Любашу, первую Лёвину жену, и Генриха молодым Казарновским не удавалось свести в единое пространство в течение целого года после данного Лёвой матери обещания соединить двух безнадежных разведенцев воедино. То стеснялась Любаша, то был в очередном запое Геник и плохо понимал, чего от него хотят:
- На какой твоей Любе я должен жениться? - никак не мог уразуметь он. - На моей жене, что ли? Или на твоей жене? Так ведь это она и есть, Люба.

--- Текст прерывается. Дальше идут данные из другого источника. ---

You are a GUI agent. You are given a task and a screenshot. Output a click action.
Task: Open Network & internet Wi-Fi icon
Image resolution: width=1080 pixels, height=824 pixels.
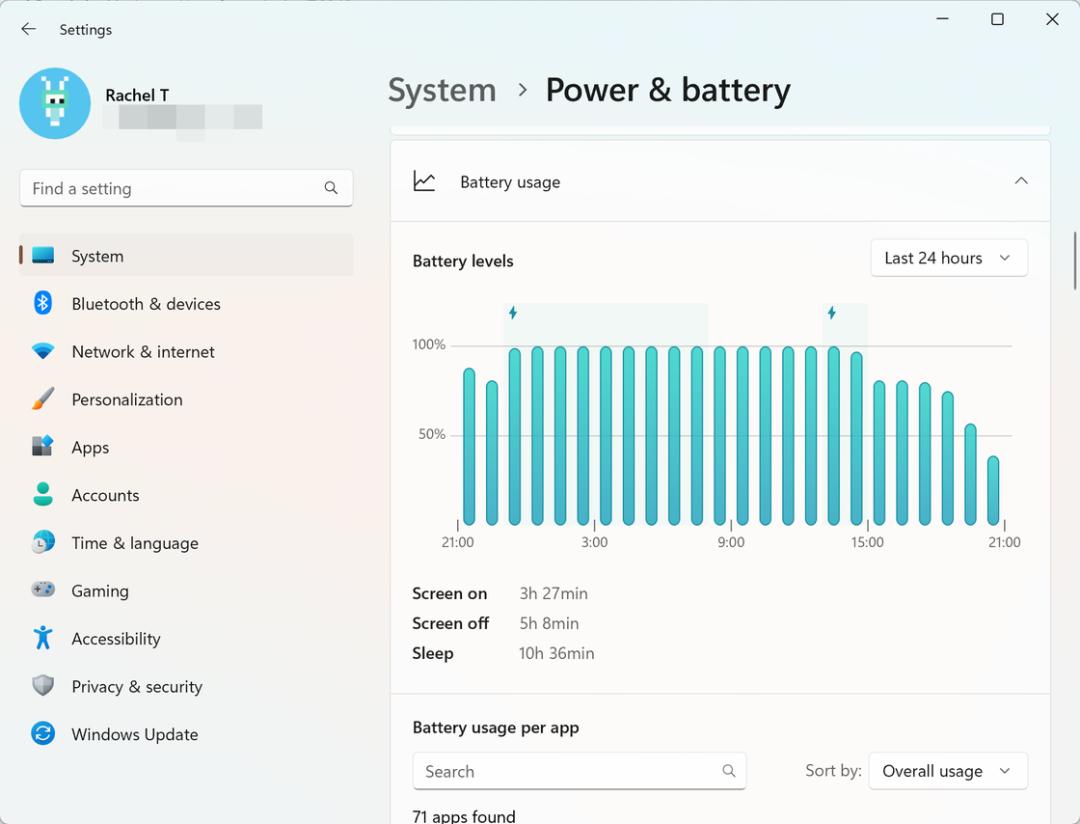43,351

В тот раз, казалось, все совпало самым удачным образом: вариант дня рождения Маленькой устраивал всех. Любаша пришла на час позже - собиралась духом, а когда собралась, выяснилось, что тушь для ресниц высохла необратимо. Пришлось сначала решать вопросы красоты, а уж затем отправляться на "Аэропорт", по знакомому адресу. Геника хватились, как только раздался звонок в дверь. На этот раз он ничего не знал, поскольку, согласно умыслу Казарновских, не был заранее предупрежден о сватовстве, и его необходимо было подготовить на всякий случай, чтобы не напился больше, чем требовала жениховская ситуация. Однако Геньку все-таки упустили: и по количеству выпитого, и в географическом смысле. Любаша была такой же, как и тогда, при разводе в семьдесят пятом: преимущественно в сером, тихой и на все согласной размазней в больших очках.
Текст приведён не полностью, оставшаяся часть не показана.